**WRITTEN TASK**
Pull out every row below and write each one down unchanged.
— start PROVIDED DATA —
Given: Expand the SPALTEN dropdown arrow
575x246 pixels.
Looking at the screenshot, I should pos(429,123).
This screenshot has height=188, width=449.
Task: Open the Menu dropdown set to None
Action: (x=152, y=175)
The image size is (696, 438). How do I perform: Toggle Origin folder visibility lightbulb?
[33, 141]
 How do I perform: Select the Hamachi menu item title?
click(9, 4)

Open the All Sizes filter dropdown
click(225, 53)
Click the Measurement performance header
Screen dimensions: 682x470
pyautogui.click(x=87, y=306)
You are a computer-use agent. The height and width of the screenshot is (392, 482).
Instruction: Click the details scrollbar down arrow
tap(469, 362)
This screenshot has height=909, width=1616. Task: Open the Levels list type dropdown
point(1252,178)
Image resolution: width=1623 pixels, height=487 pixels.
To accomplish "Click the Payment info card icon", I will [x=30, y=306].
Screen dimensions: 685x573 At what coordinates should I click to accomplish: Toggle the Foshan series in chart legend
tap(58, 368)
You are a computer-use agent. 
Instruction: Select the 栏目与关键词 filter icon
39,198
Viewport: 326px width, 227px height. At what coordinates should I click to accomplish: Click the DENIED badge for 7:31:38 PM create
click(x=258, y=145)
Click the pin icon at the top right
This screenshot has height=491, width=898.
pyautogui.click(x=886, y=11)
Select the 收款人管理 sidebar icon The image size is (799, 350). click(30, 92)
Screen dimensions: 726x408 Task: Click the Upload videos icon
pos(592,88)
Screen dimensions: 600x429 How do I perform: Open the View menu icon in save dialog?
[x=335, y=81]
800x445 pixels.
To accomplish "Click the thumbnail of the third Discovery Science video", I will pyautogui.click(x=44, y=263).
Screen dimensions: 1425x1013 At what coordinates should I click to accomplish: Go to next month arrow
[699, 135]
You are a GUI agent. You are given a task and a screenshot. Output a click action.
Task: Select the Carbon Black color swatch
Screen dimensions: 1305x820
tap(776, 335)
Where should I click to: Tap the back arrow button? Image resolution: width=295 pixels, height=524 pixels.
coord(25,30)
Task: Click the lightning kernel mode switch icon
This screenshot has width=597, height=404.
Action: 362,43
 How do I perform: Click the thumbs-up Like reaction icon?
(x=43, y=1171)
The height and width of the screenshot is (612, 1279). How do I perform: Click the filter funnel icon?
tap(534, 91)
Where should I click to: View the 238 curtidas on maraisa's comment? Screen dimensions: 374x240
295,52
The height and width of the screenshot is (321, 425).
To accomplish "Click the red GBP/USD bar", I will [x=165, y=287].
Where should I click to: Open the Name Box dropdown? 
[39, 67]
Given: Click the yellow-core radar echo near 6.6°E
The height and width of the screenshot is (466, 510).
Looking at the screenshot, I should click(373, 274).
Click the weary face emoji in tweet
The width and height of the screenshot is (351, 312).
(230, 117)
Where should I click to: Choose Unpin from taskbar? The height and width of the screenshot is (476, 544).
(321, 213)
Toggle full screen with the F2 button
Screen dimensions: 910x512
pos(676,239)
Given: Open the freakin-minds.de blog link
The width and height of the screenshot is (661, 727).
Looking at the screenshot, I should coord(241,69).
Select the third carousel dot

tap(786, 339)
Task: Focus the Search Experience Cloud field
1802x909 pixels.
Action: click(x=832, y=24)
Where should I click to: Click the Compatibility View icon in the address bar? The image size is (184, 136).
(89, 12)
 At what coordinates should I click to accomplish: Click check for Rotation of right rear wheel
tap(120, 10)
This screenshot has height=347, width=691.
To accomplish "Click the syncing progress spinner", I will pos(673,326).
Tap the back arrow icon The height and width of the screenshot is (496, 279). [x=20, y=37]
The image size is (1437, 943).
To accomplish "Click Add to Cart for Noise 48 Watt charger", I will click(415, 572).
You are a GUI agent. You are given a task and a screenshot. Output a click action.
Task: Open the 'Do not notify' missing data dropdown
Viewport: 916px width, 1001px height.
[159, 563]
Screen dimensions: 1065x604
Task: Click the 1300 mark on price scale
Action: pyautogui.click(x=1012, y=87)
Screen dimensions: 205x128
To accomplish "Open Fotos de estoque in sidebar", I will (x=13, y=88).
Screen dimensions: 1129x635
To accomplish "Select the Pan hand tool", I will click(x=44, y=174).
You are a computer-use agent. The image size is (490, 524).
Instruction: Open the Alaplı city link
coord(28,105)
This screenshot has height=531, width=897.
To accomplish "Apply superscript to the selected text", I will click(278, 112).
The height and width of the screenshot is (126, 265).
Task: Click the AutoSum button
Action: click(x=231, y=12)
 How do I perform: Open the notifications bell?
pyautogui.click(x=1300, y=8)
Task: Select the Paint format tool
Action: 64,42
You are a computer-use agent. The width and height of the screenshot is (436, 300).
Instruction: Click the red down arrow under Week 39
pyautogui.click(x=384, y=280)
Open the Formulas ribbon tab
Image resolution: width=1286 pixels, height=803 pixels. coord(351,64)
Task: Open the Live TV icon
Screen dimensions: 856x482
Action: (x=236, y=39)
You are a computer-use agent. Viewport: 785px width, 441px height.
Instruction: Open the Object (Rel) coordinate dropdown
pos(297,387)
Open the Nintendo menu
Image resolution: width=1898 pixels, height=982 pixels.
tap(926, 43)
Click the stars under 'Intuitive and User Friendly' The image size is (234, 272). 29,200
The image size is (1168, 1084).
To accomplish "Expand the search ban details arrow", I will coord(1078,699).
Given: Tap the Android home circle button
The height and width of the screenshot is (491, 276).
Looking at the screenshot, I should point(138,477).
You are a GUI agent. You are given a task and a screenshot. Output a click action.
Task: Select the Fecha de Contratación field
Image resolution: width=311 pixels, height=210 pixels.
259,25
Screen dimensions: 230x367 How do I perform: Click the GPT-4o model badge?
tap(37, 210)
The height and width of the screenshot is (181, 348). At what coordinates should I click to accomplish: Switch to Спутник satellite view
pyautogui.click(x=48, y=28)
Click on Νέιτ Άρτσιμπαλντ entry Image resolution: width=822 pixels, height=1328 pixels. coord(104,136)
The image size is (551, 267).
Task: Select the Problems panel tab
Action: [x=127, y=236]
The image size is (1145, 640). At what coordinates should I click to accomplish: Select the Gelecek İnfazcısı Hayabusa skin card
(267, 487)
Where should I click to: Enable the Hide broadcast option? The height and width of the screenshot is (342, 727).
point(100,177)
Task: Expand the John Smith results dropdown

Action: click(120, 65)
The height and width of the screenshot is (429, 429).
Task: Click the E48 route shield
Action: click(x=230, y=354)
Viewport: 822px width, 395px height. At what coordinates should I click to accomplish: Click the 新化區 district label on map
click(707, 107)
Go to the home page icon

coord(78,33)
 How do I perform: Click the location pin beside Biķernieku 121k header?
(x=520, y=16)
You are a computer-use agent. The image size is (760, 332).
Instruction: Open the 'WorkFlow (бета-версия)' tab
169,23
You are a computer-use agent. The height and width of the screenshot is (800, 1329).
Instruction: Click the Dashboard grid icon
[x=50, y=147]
— end PROVIDED DATA —
**EXERCISE RESULT**
Given: Expand the SPALTEN dropdown arrow
575x246 pixels.
Looking at the screenshot, I should pos(429,123).
This screenshot has height=188, width=449.
Task: Open the Menu dropdown set to None
Action: (x=152, y=175)
The image size is (696, 438). How do I perform: Toggle Origin folder visibility lightbulb?
[33, 141]
 How do I perform: Select the Hamachi menu item title?
click(9, 4)

Open the All Sizes filter dropdown
click(225, 53)
Click the Measurement performance header
Screen dimensions: 682x470
pyautogui.click(x=87, y=306)
You are a computer-use agent. The height and width of the screenshot is (392, 482).
Instruction: Click the details scrollbar down arrow
tap(469, 362)
This screenshot has height=909, width=1616. Task: Open the Levels list type dropdown
point(1252,178)
Image resolution: width=1623 pixels, height=487 pixels.
To accomplish "Click the Payment info card icon", I will [x=30, y=306].
Screen dimensions: 685x573 At what coordinates should I click to accomplish: Toggle the Foshan series in chart legend
tap(58, 368)
You are a computer-use agent. 
Instruction: Select the 栏目与关键词 filter icon
39,198
Viewport: 326px width, 227px height. At what coordinates should I click to accomplish: Click the DENIED badge for 7:31:38 PM create
click(x=258, y=145)
Click the pin icon at the top right
This screenshot has height=491, width=898.
pyautogui.click(x=886, y=11)
Select the 收款人管理 sidebar icon The image size is (799, 350). click(30, 92)
Screen dimensions: 726x408 Task: Click the Upload videos icon
pos(592,88)
Screen dimensions: 600x429 How do I perform: Open the View menu icon in save dialog?
[x=335, y=81]
800x445 pixels.
To accomplish "Click the thumbnail of the third Discovery Science video", I will pyautogui.click(x=44, y=263).
Screen dimensions: 1425x1013 At what coordinates should I click to accomplish: Go to next month arrow
[699, 135]
You are a GUI agent. You are given a task and a screenshot. Output a click action.
Task: Select the Carbon Black color swatch
Screen dimensions: 1305x820
tap(776, 335)
Where should I click to: Tap the back arrow button? Image resolution: width=295 pixels, height=524 pixels.
coord(25,30)
Task: Click the lightning kernel mode switch icon
This screenshot has width=597, height=404.
Action: 362,43
 How do I perform: Click the thumbs-up Like reaction icon?
(x=43, y=1171)
The height and width of the screenshot is (612, 1279). How do I perform: Click the filter funnel icon?
tap(534, 91)
Where should I click to: View the 238 curtidas on maraisa's comment? Screen dimensions: 374x240
295,52
The height and width of the screenshot is (321, 425).
To accomplish "Click the red GBP/USD bar", I will [x=165, y=287].
Where should I click to: Open the Name Box dropdown? 
[39, 67]
Given: Click the yellow-core radar echo near 6.6°E
The height and width of the screenshot is (466, 510).
Looking at the screenshot, I should click(373, 274).
Click the weary face emoji in tweet
The width and height of the screenshot is (351, 312).
(230, 117)
Where should I click to: Choose Unpin from taskbar? The height and width of the screenshot is (476, 544).
(321, 213)
Toggle full screen with the F2 button
Screen dimensions: 910x512
pos(676,239)
Given: Open the freakin-minds.de blog link
The width and height of the screenshot is (661, 727).
Looking at the screenshot, I should coord(241,69).
Select the third carousel dot

tap(786, 339)
Task: Focus the Search Experience Cloud field
1802x909 pixels.
Action: click(x=832, y=24)
Where should I click to: Click the Compatibility View icon in the address bar? The image size is (184, 136).
(89, 12)
 At what coordinates should I click to accomplish: Click check for Rotation of right rear wheel
tap(120, 10)
This screenshot has height=347, width=691.
To accomplish "Click the syncing progress spinner", I will pos(673,326).
Tap the back arrow icon The height and width of the screenshot is (496, 279). [x=20, y=37]
The image size is (1437, 943).
To accomplish "Click Add to Cart for Noise 48 Watt charger", I will click(415, 572).
You are a GUI agent. You are given a task and a screenshot. Output a click action.
Task: Open the 'Do not notify' missing data dropdown
Viewport: 916px width, 1001px height.
[159, 563]
Screen dimensions: 1065x604
Task: Click the 1300 mark on price scale
Action: pyautogui.click(x=1012, y=87)
Screen dimensions: 205x128
To accomplish "Open Fotos de estoque in sidebar", I will (x=13, y=88).
Screen dimensions: 1129x635
To accomplish "Select the Pan hand tool", I will click(x=44, y=174).
You are a computer-use agent. The image size is (490, 524).
Instruction: Open the Alaplı city link
coord(28,105)
This screenshot has height=531, width=897.
To accomplish "Apply superscript to the selected text", I will click(278, 112).
The height and width of the screenshot is (126, 265).
Task: Click the AutoSum button
Action: click(x=231, y=12)
 How do I perform: Open the notifications bell?
pyautogui.click(x=1300, y=8)
Task: Select the Paint format tool
Action: 64,42
You are a computer-use agent. The width and height of the screenshot is (436, 300).
Instruction: Click the red down arrow under Week 39
pyautogui.click(x=384, y=280)
Open the Formulas ribbon tab
Image resolution: width=1286 pixels, height=803 pixels. coord(351,64)
Task: Open the Live TV icon
Screen dimensions: 856x482
Action: (x=236, y=39)
You are a computer-use agent. Viewport: 785px width, 441px height.
Instruction: Open the Object (Rel) coordinate dropdown
pos(297,387)
Open the Nintendo menu
Image resolution: width=1898 pixels, height=982 pixels.
tap(926, 43)
Click the stars under 'Intuitive and User Friendly' The image size is (234, 272). 29,200
The image size is (1168, 1084).
To accomplish "Expand the search ban details arrow", I will coord(1078,699).
Given: Tap the Android home circle button
The height and width of the screenshot is (491, 276).
Looking at the screenshot, I should point(138,477).
You are a GUI agent. You are given a task and a screenshot. Output a click action.
Task: Select the Fecha de Contratación field
Image resolution: width=311 pixels, height=210 pixels.
259,25
Screen dimensions: 230x367 How do I perform: Click the GPT-4o model badge?
tap(37, 210)
The height and width of the screenshot is (181, 348). At what coordinates should I click to accomplish: Switch to Спутник satellite view
pyautogui.click(x=48, y=28)
Click on Νέιτ Άρτσιμπαλντ entry Image resolution: width=822 pixels, height=1328 pixels. coord(104,136)
The image size is (551, 267).
Task: Select the Problems panel tab
Action: [x=127, y=236]
The image size is (1145, 640). At what coordinates should I click to accomplish: Select the Gelecek İnfazcısı Hayabusa skin card
(267, 487)
Where should I click to: Enable the Hide broadcast option? The height and width of the screenshot is (342, 727).
point(100,177)
Task: Expand the John Smith results dropdown

Action: click(120, 65)
The height and width of the screenshot is (429, 429).
Task: Click the E48 route shield
Action: click(x=230, y=354)
Viewport: 822px width, 395px height. At what coordinates should I click to accomplish: Click the 新化區 district label on map
click(707, 107)
Go to the home page icon

coord(78,33)
 How do I perform: Click the location pin beside Biķernieku 121k header?
(x=520, y=16)
You are a computer-use agent. The image size is (760, 332).
Instruction: Open the 'WorkFlow (бета-версия)' tab
169,23
You are a computer-use agent. The height and width of the screenshot is (800, 1329).
Instruction: Click the Dashboard grid icon
[x=50, y=147]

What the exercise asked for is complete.